Puncaknya ialah pada tahun 1979
tatkala ia memperoleh hadiah Nobel Perdamaian. Hadiah uang sebesar $6.000 yang
diperolehnya disumbangkan kepada masyarakat miskin di Kalkuta. Hadiah tersebut
memungkinkannya untuk memberi makan ratusan orang selama setahun penuh. Ia
berkata bahwa penghargaan duniawi menjadi penting hanya ketika penghargaan
tersebut dapat membantunya menolong dunia yang membutuhkan.
Pada tahun 1985, Bunda Teresa
mendirikan pusat rehabilitasi pertama bagi korban AIDS di New York. Menyusul
kemudian sejumlah rumah penampungan yang didirikan di San Fransisco dan
Atlanta. Berkat upayanya ini, ia mendapatkan Medal of Freedom.
Pelayanan Bunda Teresa sama
sekali tidak mengenal batas. Dipupuk di kampung halamannya, ia mengawali
pelayanan di India. Dari India, pelayanannya meluas hingga ke seluruh penjuru
dunia. Ia, di antaranya, berkunjung ke Etiopia untuk menolong korban kelaparan,
korban radiasi di Chernobyl, dan korban gempa bumi di Armenia.

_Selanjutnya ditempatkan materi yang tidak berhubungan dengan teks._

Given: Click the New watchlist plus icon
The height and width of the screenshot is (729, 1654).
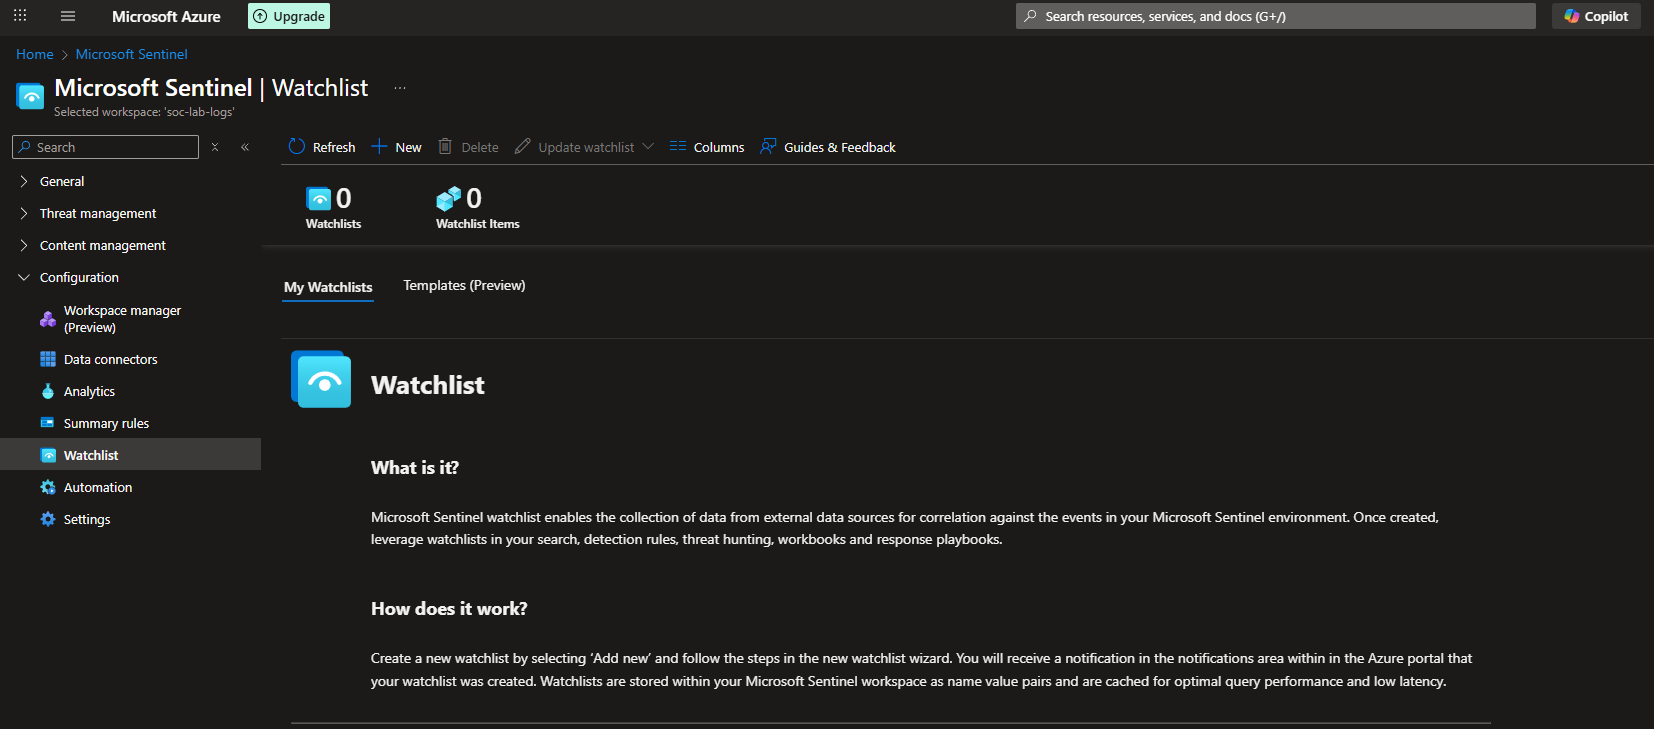Looking at the screenshot, I should pyautogui.click(x=379, y=147).
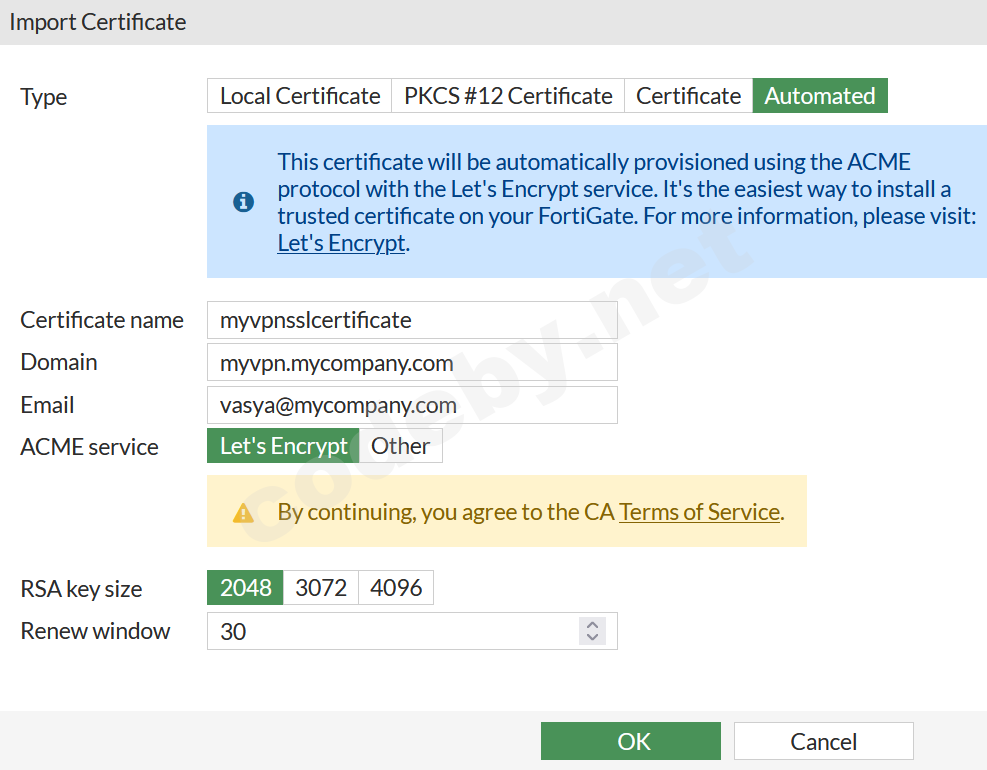Set RSA key size to 3072
This screenshot has width=987, height=770.
coord(320,587)
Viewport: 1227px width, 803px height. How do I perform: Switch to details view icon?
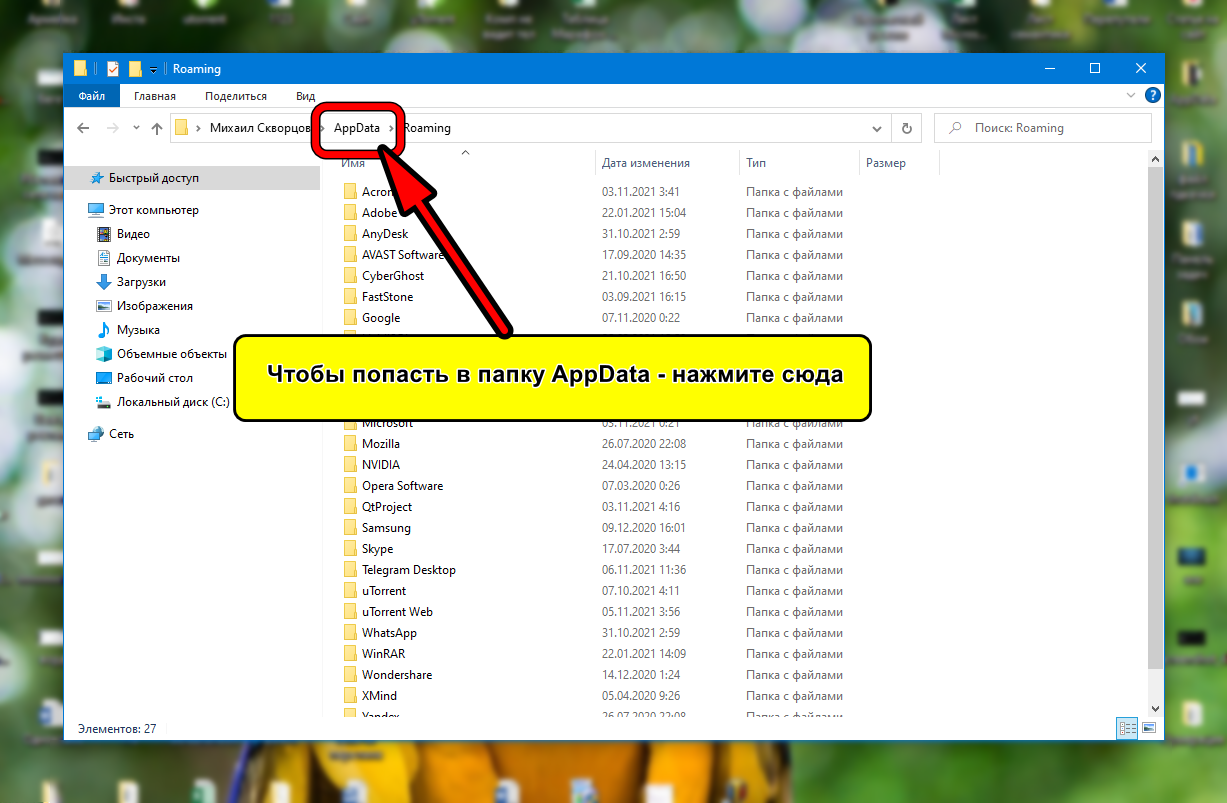[1127, 728]

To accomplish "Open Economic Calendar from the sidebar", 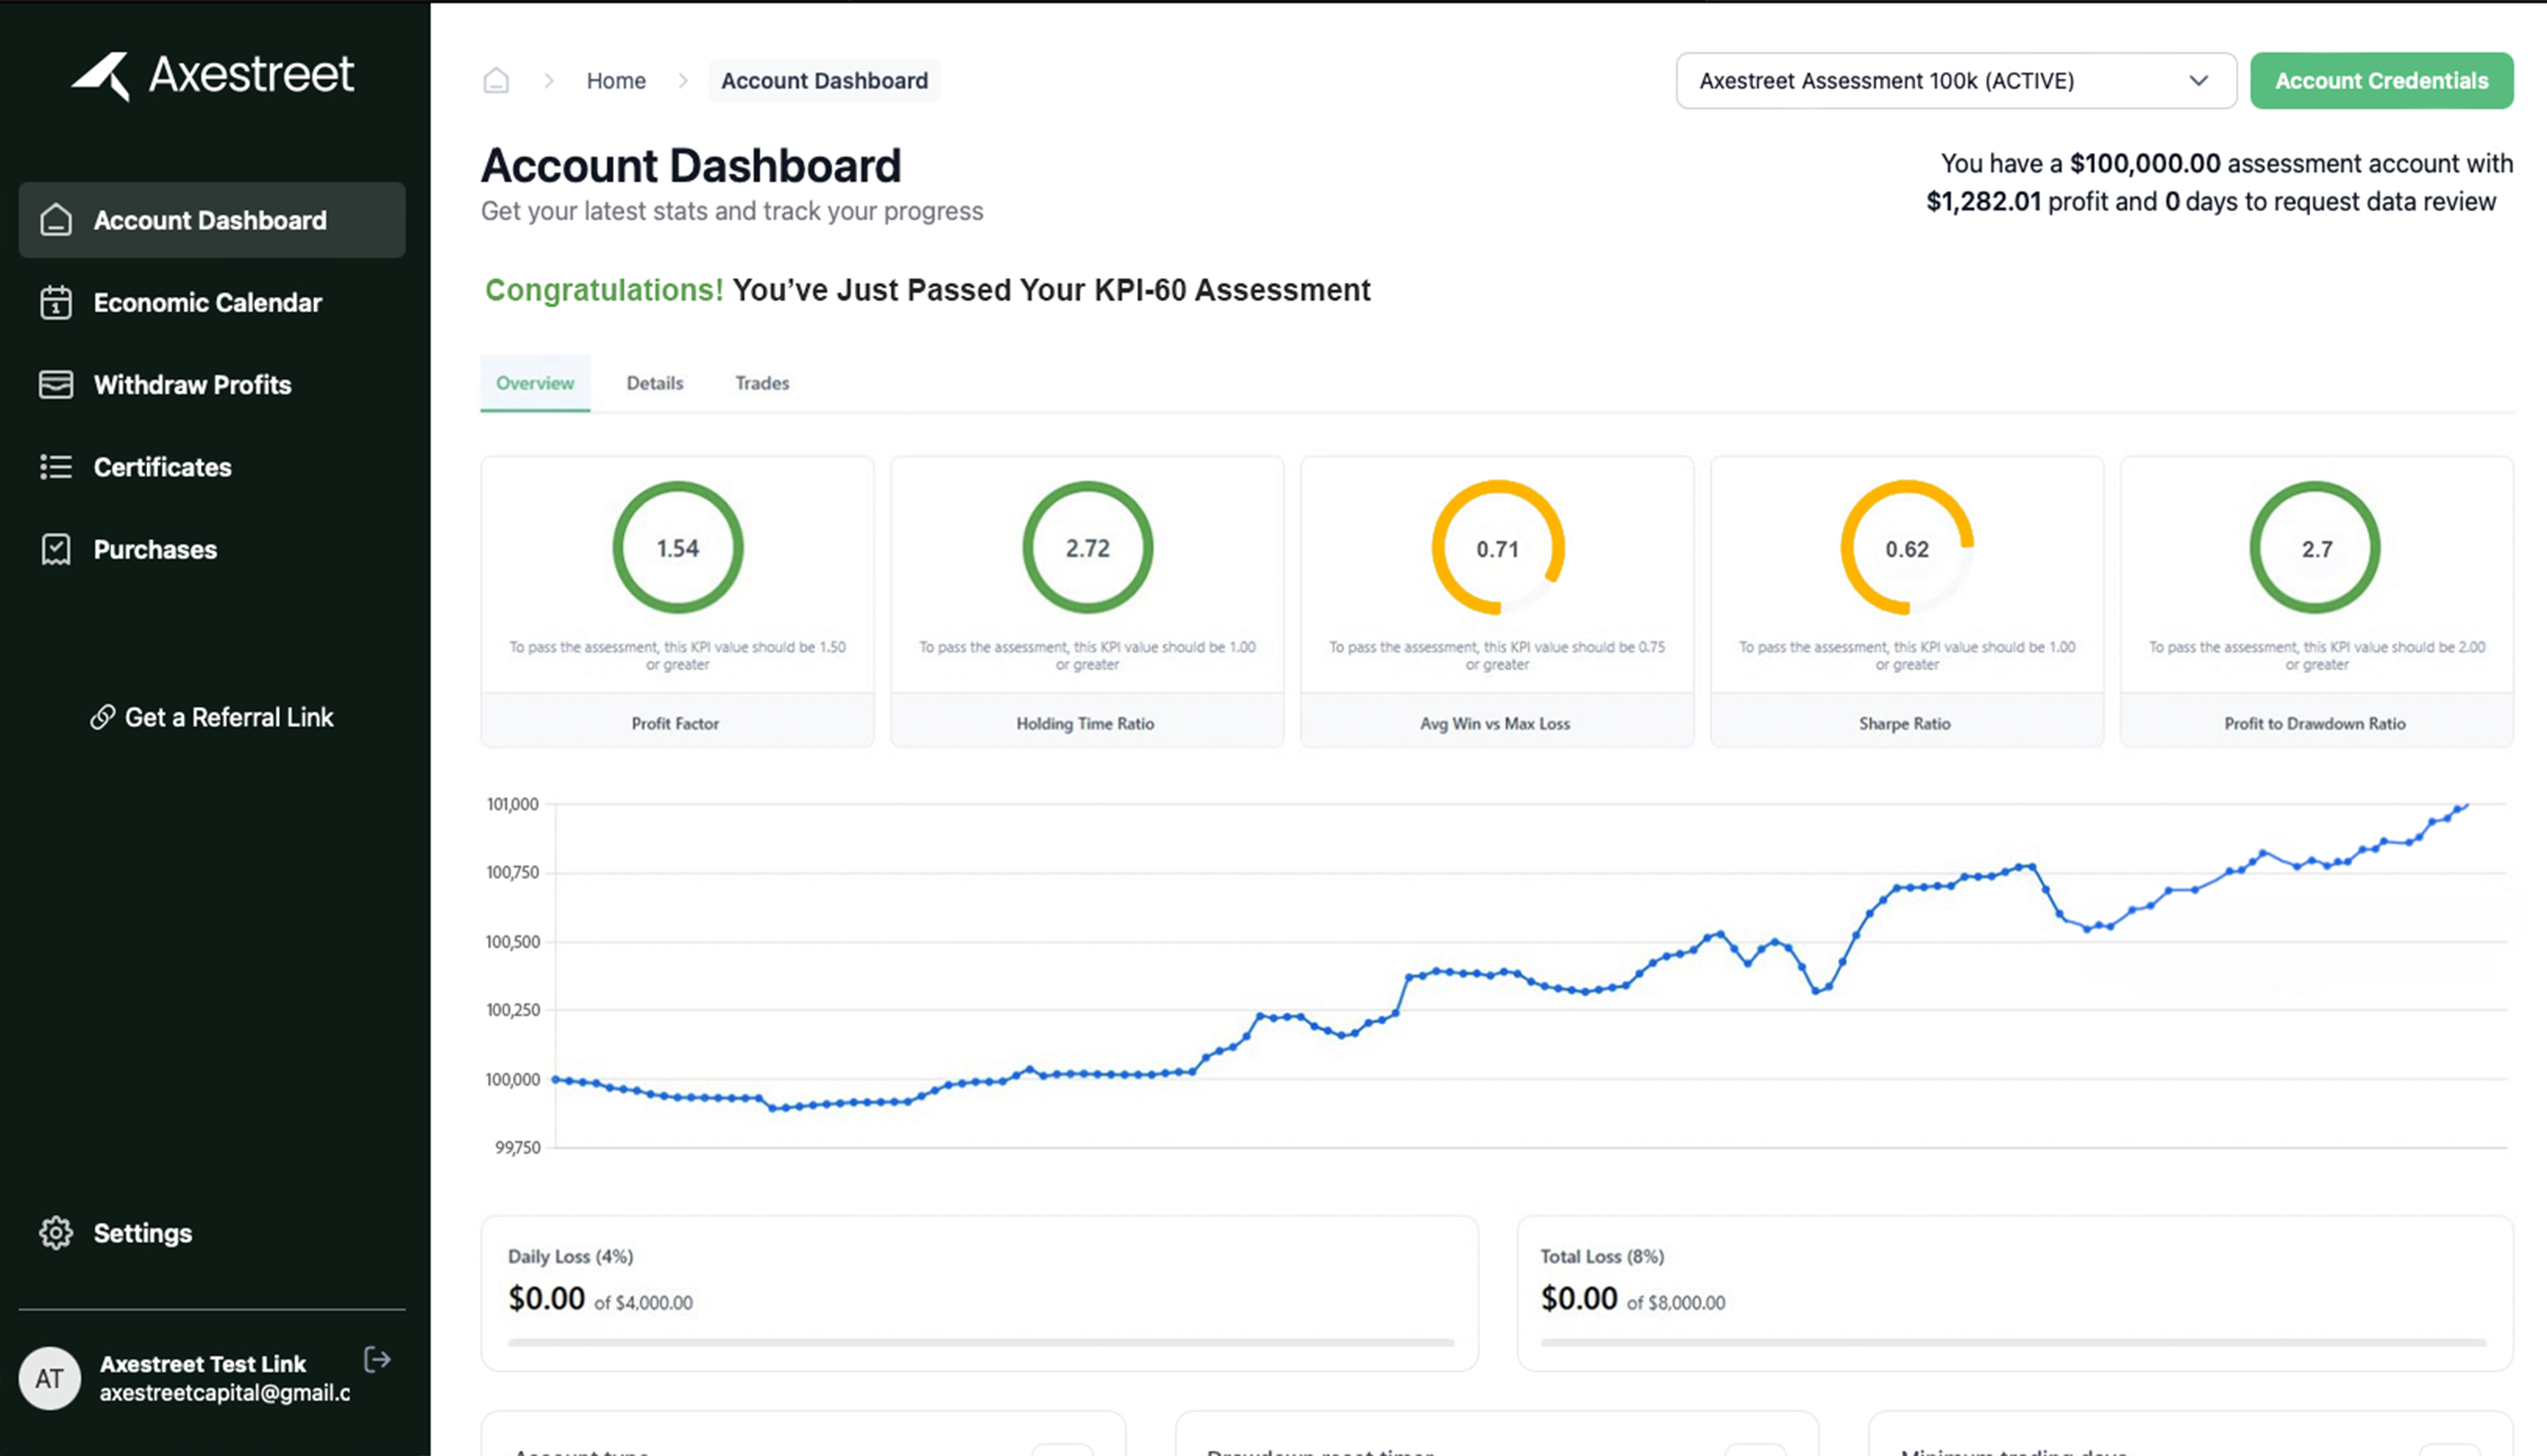I will pos(207,303).
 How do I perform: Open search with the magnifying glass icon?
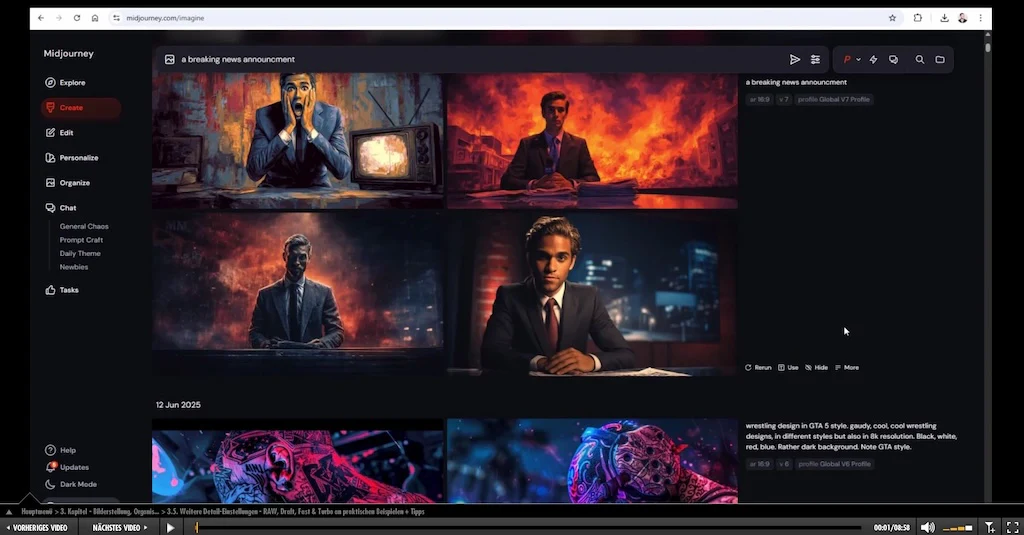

Memasuki tahun 1990-an, kondisi
tubuh Bunda Teresa tidak mengizinkannya melakukan aktivitas yang berlebihan,
khususnya setelah serangan jantung pada 1989. Kesehatannya merosot, sebagian
karena usianya, sebagian karena kondisi tempat tinggalnya, sebagian lain
dikarenakan perjalanannya ke berbagai penjuru dunia. Menyadari kondisi
kesehatannya yang demikian, Bunda Teresa meminta Missionary of Charity untuk
memilih penggantinya. Maka, pada 13 Maret 1997, Suster Nirmala terpilih untuk
meneruskan pelayanan Bunda Teresa.
Sepanjang tahun-tahun terakhir
hidupnya, meskipun mengalami gangguan penyakit yang cukup parah, Ibu Teresa
tetap mengendalikan kongregasinya serta menanggapi kebutuhan orangorang miskin
dan Gereja. Pada tahun 1997, para biarawatinya telah hampir mencapai 4000
orang, tergabung dalam 610 cabang dan tersebar di 123 negara dari berbagai
belahan dunia.
Pada bulan Maret 1997, Ibu Teresa
memberikan restu kepada Sr. Nirmala MC, penerusnya sebagai Superior Jenderal
Misionaris Cinta Kasih. Setelah bertemu dengan Paus Yohanes Paulus II untuk terakhir
kalinya, ia kembali ke Calcutta dan melewatkan minggu-minggu terakhir hidupnya
dengan menerima kunjungan para tamu dan memberikan nasehat-nasehat terakhir
kepada para biarawatinya.
Pada tanggal 5 September 1997 jam
9:30 malam, Bunda Teresa akhirnya meninggal dunia dalam usia 87 tahun.. Upacara
pemakaman diadakan pada 13 September 1997, di Stadion Netaji, India, yang
berkapasitas 15.000 orang. Atas kebijakan Missionary of Charity, Berbagai
petinggi dari 23 negara menghadiri pemakamannya, sebagian besar yang menghadiri
upacara tersebut adalah orang-orang yang selama ini dilayani oleh Bunda Teresa.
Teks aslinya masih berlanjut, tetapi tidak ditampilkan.